• _Source document_:
######

They said I'd better try the floor up above,
Thanked them politely and climbed the stair,
But I didn't find anything but thin, thin air.
Turned me around and went away,

And heard them whispering, "He didn't stay."
But there was no use in standing around

To wait for a wound.

On the other hand, many of the youngest writers assumed a solemnly detached air and addressed themselves not to the common man but to the exceptional man, the scholar, the wit. It was no accident that the original Nashville "Fugitives" (see page 25) were teachers, and their descendants, the scattered "Neo-Fugitives" (Randall Jarrell, W. R. Moses, George Marion O'Donnell) were pupils who became professors. Their work-especially Jarrell's-was deceptive, adroitly elaborate and yet remote; sometimes it was so clever that it outwitted its subject. More often than not it was vague in its references, allusive in a pedantic way, as in W. R. Moses' "Old Triton's Wreathed Horn," which concludes:

One x may represent commodities

Largely diverse, so one thing be the same;
Restraint, imposed by hunger or by will,

Ones waves of thoughts and starlings. What's a piece,
By part of it we represent: the tame

Thoughts I may drop, be pennoned by the game

Of black, bird-waves in grey, mid-winter seas.

######

• _Problems_:
#1 Which poets does the passage on the Nashville "Fugitives" name as the "Neo-Fugitives"?
#2 Continue the passage on the "Fugitives" and "Neo-Fugitives" from the last line shown.

Word and element location records
######

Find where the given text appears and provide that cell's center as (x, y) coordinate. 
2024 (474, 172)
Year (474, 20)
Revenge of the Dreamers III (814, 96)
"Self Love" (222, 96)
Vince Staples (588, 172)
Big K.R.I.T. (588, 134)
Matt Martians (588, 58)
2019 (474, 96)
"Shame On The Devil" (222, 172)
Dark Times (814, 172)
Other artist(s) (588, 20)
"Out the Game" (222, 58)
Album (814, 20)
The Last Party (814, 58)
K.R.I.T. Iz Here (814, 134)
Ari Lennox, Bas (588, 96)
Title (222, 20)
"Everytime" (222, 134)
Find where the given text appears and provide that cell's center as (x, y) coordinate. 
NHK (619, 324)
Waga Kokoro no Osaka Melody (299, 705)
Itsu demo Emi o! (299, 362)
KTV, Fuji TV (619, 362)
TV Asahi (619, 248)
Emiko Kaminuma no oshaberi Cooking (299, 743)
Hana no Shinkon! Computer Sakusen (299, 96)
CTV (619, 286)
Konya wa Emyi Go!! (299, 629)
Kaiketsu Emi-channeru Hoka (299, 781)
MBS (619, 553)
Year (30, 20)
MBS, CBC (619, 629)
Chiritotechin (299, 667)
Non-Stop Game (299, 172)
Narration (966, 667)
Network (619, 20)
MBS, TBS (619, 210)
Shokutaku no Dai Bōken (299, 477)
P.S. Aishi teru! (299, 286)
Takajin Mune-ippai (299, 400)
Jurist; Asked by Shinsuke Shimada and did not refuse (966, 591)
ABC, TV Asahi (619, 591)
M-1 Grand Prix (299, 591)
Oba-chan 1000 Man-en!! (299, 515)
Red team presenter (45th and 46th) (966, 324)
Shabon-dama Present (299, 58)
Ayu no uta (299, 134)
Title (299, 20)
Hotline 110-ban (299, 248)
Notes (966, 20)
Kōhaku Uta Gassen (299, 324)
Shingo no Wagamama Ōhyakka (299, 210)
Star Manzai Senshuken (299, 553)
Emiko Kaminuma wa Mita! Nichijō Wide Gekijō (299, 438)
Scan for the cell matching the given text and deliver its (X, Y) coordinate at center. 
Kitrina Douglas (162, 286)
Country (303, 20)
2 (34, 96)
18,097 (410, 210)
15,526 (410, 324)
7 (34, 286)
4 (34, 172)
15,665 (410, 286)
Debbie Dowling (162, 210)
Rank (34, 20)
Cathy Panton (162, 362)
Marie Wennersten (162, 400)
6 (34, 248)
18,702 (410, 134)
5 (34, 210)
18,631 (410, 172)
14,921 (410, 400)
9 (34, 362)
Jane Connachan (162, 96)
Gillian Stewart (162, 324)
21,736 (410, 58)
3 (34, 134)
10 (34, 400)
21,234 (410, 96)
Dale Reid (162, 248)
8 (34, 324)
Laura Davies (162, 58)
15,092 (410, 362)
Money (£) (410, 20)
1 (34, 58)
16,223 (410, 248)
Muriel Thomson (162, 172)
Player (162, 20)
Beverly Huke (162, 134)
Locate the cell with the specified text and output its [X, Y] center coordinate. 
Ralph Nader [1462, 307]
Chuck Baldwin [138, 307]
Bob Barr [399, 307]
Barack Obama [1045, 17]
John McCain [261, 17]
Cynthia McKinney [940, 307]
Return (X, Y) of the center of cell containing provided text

######

• _Written responses_:
#1 Randall Jarrell, W. R. Moses, George Marion O'Donnell

#2
At one extreme the writing of the thirties tended to grow polemical and flatly "proletarian." At the other extreme it became hypersensitive, obscure, and abstractly "patrician."

SYSTEMATIC CONFUSION: SURREALISM

The advance-guard experimenters of the late thirties, unlike their immediate predecessors, were uninterested in political issues, indifferent to a world of revolutionary change. They were not ignorant of war and revolution, but they were determined to evade and, if possible, to avoid the issues. Concerned almost wholly with the "need of self-expression," they became defenders of a repudiated position. Theirs was a retreat to the crumbling ivory tower, a championship of the almost forgotten "Art for Art's sake," an elaborate if topsy-turvy estheticism.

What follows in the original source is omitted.